[Data for this task — start]

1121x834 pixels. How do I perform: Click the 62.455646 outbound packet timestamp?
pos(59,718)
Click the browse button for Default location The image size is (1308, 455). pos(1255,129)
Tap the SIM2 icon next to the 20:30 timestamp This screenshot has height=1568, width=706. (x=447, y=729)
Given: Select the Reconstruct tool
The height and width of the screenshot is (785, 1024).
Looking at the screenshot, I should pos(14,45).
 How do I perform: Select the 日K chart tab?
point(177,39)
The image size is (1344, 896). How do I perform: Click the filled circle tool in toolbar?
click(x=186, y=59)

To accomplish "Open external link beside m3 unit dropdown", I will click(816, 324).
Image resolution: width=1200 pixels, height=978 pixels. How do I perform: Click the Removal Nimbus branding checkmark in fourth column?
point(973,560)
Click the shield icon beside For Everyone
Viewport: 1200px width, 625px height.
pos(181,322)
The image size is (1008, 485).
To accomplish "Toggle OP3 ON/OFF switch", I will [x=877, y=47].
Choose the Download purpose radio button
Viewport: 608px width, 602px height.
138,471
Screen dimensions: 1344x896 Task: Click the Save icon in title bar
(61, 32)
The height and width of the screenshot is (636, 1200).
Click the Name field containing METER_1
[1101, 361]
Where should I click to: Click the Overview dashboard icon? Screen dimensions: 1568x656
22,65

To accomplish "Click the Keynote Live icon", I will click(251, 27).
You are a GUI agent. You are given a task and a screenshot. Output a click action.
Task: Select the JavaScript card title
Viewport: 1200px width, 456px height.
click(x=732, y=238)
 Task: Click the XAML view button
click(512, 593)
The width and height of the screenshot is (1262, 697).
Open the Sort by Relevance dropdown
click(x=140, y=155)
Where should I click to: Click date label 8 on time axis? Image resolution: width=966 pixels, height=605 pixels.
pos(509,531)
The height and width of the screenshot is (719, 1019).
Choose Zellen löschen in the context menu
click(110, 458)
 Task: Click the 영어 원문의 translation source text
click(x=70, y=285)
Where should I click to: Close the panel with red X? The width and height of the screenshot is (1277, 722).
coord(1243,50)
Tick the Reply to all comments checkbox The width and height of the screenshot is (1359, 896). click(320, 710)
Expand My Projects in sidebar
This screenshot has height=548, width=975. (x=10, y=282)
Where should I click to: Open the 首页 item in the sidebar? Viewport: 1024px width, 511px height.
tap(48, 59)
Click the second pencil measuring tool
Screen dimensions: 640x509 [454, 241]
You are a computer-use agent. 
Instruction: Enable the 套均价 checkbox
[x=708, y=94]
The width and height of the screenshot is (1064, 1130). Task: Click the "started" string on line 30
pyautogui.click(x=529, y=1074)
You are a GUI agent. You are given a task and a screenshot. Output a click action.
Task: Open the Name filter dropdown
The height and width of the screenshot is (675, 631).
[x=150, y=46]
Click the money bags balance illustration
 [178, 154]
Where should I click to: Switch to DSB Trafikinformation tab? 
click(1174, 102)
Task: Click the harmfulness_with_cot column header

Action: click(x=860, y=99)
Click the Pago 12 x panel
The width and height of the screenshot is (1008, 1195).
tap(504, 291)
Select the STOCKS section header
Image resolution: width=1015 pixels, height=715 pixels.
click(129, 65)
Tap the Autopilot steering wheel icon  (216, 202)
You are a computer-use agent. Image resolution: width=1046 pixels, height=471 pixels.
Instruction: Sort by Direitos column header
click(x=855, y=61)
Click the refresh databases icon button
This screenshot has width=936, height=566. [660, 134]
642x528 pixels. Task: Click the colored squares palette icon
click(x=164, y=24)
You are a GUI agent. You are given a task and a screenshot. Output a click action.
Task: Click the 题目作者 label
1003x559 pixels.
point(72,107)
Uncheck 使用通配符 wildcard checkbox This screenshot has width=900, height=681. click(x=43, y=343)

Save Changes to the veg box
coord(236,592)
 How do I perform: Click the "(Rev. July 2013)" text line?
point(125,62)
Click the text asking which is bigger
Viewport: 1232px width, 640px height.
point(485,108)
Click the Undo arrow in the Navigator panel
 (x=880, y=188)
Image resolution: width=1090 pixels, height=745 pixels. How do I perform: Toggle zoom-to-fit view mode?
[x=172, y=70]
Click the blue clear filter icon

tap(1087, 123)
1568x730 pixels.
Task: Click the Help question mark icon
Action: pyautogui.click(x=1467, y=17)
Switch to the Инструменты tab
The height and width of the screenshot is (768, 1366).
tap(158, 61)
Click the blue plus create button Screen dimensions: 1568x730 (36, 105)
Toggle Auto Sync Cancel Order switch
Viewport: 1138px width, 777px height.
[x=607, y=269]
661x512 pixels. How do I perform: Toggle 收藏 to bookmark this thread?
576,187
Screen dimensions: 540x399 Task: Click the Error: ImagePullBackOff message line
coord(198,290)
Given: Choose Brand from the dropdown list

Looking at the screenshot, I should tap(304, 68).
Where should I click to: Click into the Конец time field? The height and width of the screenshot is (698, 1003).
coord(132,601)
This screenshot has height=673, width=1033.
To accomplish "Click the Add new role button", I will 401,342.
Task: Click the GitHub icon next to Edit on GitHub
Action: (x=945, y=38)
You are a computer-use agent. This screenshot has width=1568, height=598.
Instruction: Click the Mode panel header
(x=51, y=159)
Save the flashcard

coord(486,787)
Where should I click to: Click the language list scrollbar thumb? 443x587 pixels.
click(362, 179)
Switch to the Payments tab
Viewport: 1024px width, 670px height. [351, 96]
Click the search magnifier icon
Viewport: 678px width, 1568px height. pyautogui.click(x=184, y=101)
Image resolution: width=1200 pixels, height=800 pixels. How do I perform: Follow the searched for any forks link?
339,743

[Data for this task — finish]

Task prompt
Each line above from the one with "Where should I click to: Switch" up to and including the one with "You are a computer-use agent. Image" must be set down exactly, and no line outside that span may appear.

Result of this exercise
Where should I click to: Switch to DSB Trafikinformation tab? 
click(1174, 102)
Task: Click the harmfulness_with_cot column header

Action: click(x=860, y=99)
Click the Pago 12 x panel
The width and height of the screenshot is (1008, 1195).
tap(504, 291)
Select the STOCKS section header
Image resolution: width=1015 pixels, height=715 pixels.
click(129, 65)
Tap the Autopilot steering wheel icon  (216, 202)
You are a computer-use agent. Image resolution: width=1046 pixels, height=471 pixels.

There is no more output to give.